The Enablers Act would for the first time require trust companies, lawyers, art dealers and others to investigate clients as well as the source of money and other assets that are moved into the American financial system.

A bipartisan group of lawmakers introduced the Enablers Act last year citing the Pandora Papers investigation, a collaboration by the International Consortium of Investigative Journalists, the Washington Post and other media organizations.

The bill was included earlier this year as part of the National Defense Authorization Act, which is considered a must-pass piece of legislation in Washington D.C. because it allows for timely payment of salaries to U.S. military service members. That version of the defense spending bill won approval from the House of Representatives in July.

Republican Sen. Patrick Toomey, ranking member of the U.S. Senate Banking Committee, was behind the move to strike the bill from the NDAA, according to media reports and interviews with members of Congress and staffers. The banking committee plays an important role in advancing the fuller defense bill to a vote in Congress.

Responding to questions sent to Toomey, a Republican aide on the banking committee said that the senator is not the only member of Congress or government agency with reservations about the bill. The Enablers Act should go through regular legislative processes, the aide said.

The Pandora Papers investigation showed how U.S. attorneys, registered agents, trust and corporate service providers and real estate agents helped members of the global elite conceal their wealth in tax havens like Wyoming, South Dakota and Delaware.

Unlike banks and other financial institutions, such middlemen are not required to closely scrutinize the source of their clients’ wealth.

The failure of the Enablers Act to pass comes despite increasingly high-profile support. Earlier this week, Jake Sullivan, the national security advisor to U.S. President Joe Biden, voiced his “full support” for the bill.

Democratic Sen. Sheldon Whitehouse also signaled his support when speaking this week at the International Anti-Corruption Conference in Washington D.C.

“It makes no sense to have money laundering rules for banks, to have disclosure for shell corporations, but to let somebody run into a lawyer’s office or a hedge fund and dodge all of that protection,” said Whitehouse, calling out “opposition from big American lobbying groups.”

Last month, a bipartisan group of foreign policy experts signed an open letter urging support for the Enablers Act.

“Fentanyl traffickers … and Chinese kleptocrats operating within the United States cannot navigate the U.S. financial and legal systems by themselves,” wrote the group of experts, which included senior members of former President Donald J. Trump’s national security team. “Neither can Russian oligarchs or Iranian sanctions evaders.

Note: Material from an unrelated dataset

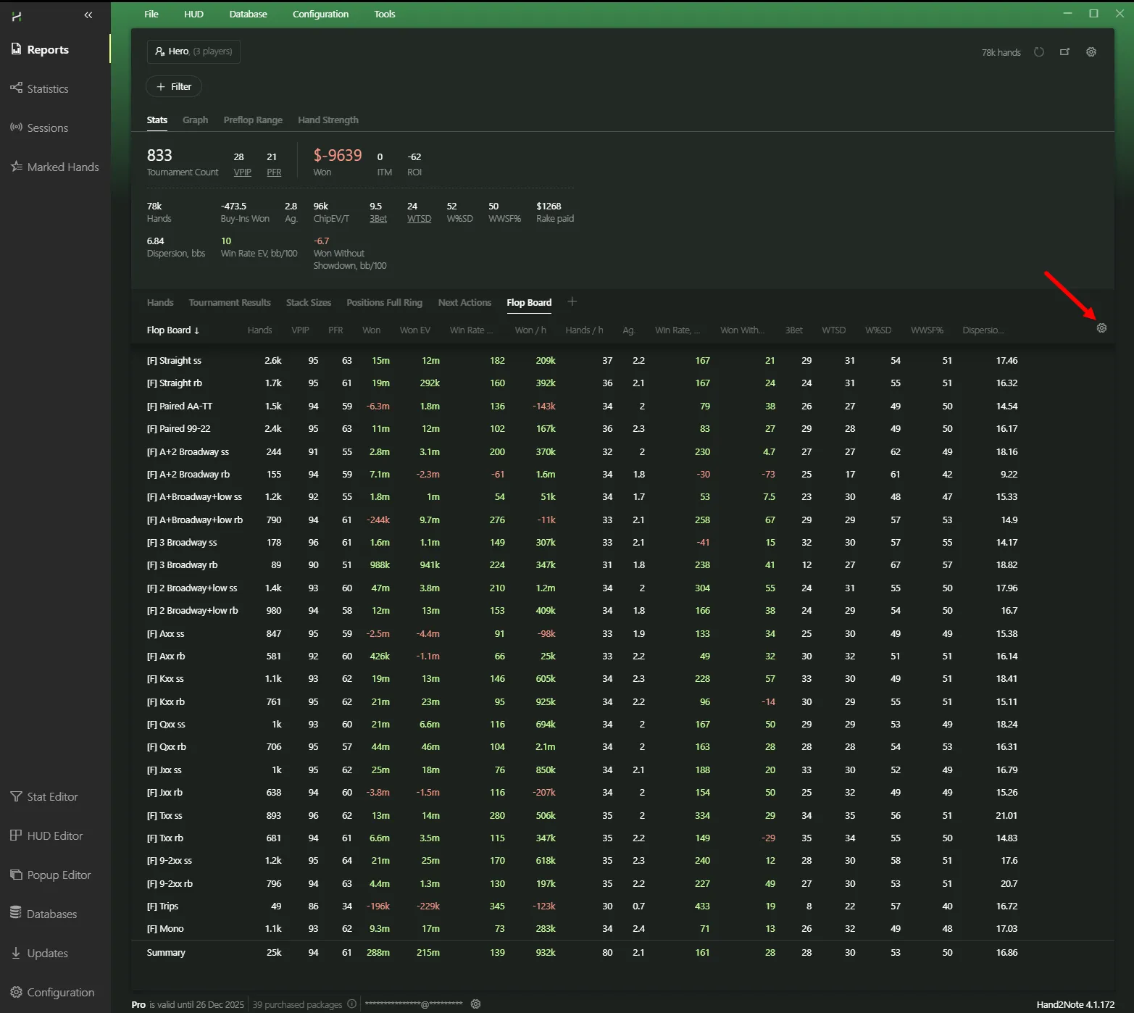This screenshot has height=1013, width=1134.
Task: Collapse the left sidebar with double chevron
Action: (x=88, y=15)
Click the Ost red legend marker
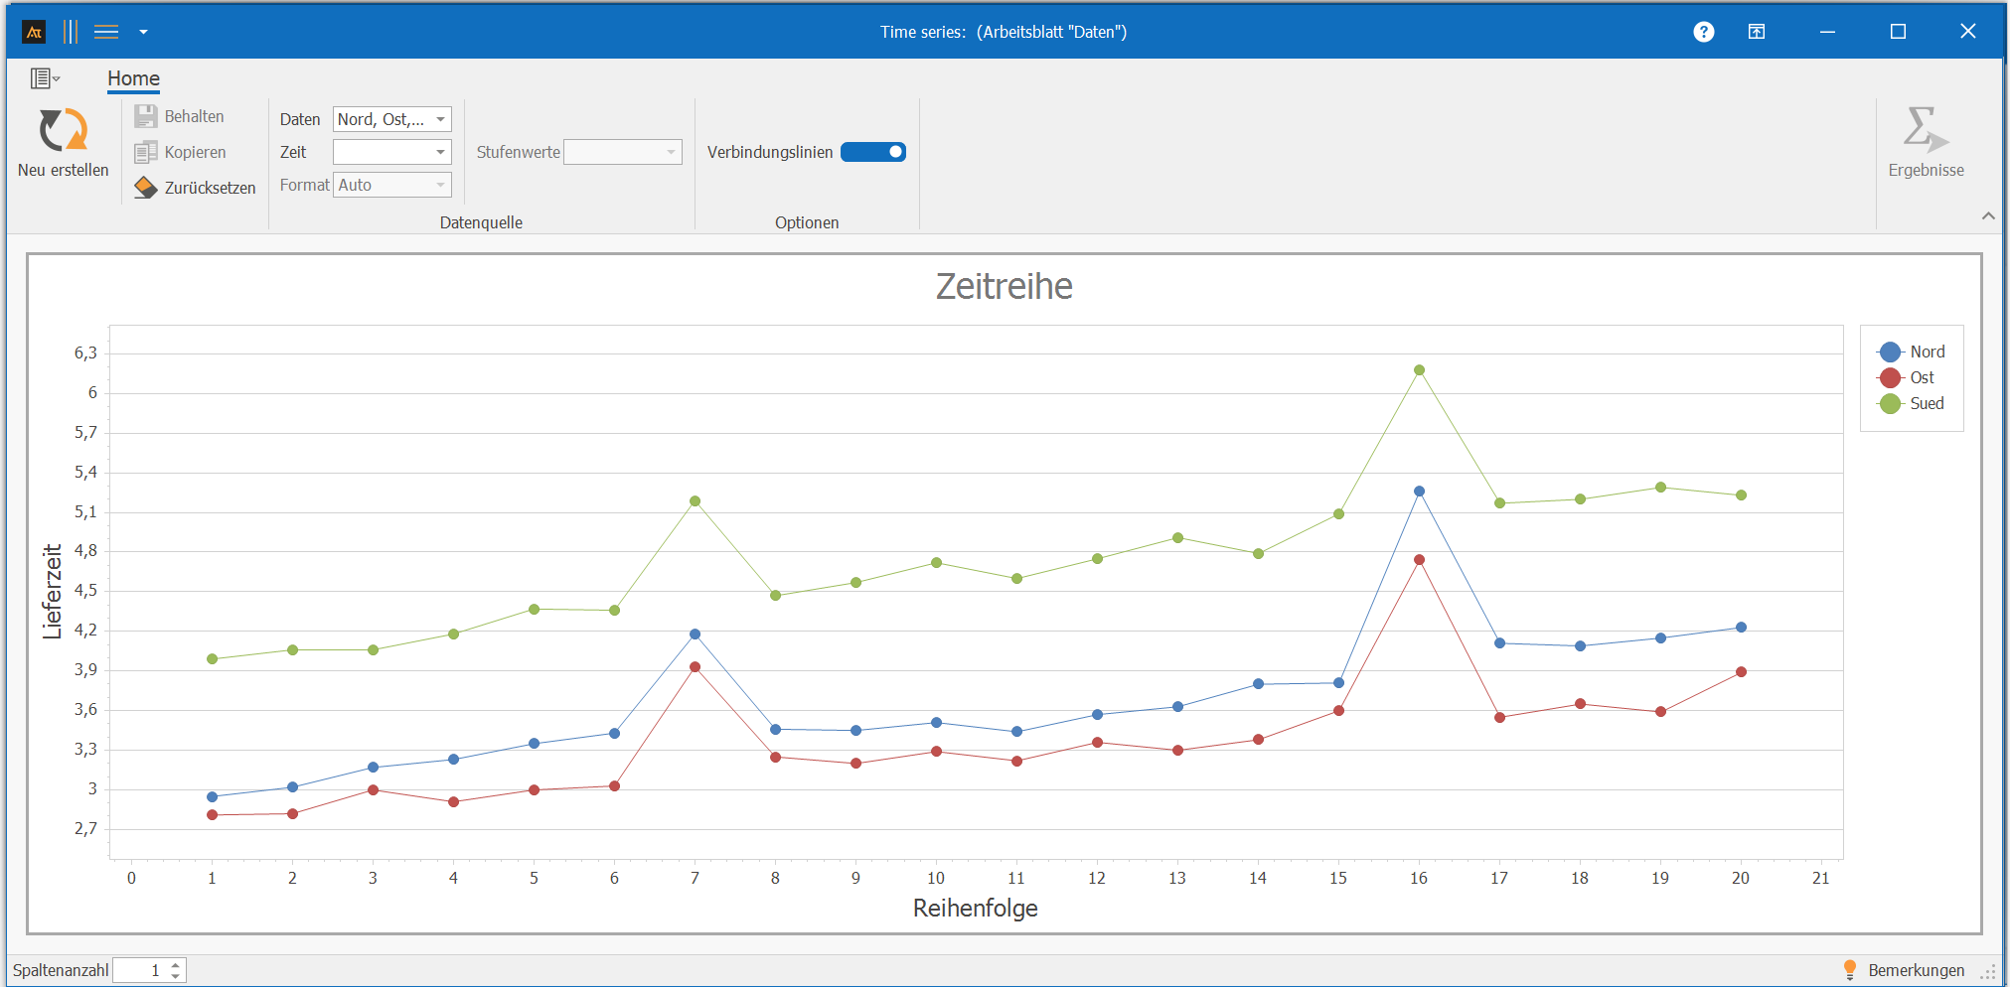Screen dimensions: 2010x987 (1890, 378)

Instead, they have often taken advantage of unwitting or unscrupulous Americans to facilitate harmful activities.”

“This is a key way of strengthening our national security apparatus,” Elaine Dezenski, a signatory of the letter and head of the Center on Economic and Financial Power at the Washington D.C.-based Foundation for Defense of Democracies, told ICIJ. “Closing these loopholes was part of the financial reforms proposed after 9/11,” said Dezenski, a former Department of Homeland Security official. “Much of what we see in the Enablers Act was envisioned 20 years ago, though is now even more relevant for countering our foreign adversaries.”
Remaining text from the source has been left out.